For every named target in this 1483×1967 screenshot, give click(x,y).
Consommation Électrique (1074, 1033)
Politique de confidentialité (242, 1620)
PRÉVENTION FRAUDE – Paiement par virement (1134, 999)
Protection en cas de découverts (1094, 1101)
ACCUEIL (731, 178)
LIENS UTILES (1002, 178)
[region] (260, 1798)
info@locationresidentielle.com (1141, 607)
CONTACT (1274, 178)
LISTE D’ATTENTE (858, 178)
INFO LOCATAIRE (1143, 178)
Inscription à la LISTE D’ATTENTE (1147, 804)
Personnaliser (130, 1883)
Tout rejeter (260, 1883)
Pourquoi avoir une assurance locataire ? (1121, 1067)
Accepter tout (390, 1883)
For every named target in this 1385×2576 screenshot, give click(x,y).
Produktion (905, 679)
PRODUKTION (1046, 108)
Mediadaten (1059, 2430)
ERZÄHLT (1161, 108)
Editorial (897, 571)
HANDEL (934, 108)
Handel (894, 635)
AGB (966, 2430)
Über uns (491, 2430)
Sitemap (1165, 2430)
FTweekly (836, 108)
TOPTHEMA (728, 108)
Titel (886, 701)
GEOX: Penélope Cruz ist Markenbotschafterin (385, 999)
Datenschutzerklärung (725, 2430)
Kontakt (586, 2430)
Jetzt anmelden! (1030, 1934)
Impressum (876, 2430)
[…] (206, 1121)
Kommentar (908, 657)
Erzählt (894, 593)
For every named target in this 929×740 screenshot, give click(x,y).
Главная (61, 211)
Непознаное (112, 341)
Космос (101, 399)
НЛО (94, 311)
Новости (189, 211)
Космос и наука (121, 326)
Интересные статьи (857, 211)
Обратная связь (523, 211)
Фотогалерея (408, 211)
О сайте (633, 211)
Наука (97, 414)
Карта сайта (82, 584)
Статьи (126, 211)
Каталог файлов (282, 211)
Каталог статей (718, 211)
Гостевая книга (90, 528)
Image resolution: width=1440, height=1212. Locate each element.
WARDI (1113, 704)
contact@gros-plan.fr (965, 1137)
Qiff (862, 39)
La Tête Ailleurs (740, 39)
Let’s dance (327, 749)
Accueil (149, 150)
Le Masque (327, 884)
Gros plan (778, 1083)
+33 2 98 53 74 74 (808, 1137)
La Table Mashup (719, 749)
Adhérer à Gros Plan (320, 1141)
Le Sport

> [Aim] Gather every line of the listing above that contains the word "click".

> [In response]
For every named target in this 1483×1967 screenshot, give click(x,y).
For every named target in this 1385×2576 screenshot, give click(x,y).
For every named target in this 929×740 screenshot, give click(x,y).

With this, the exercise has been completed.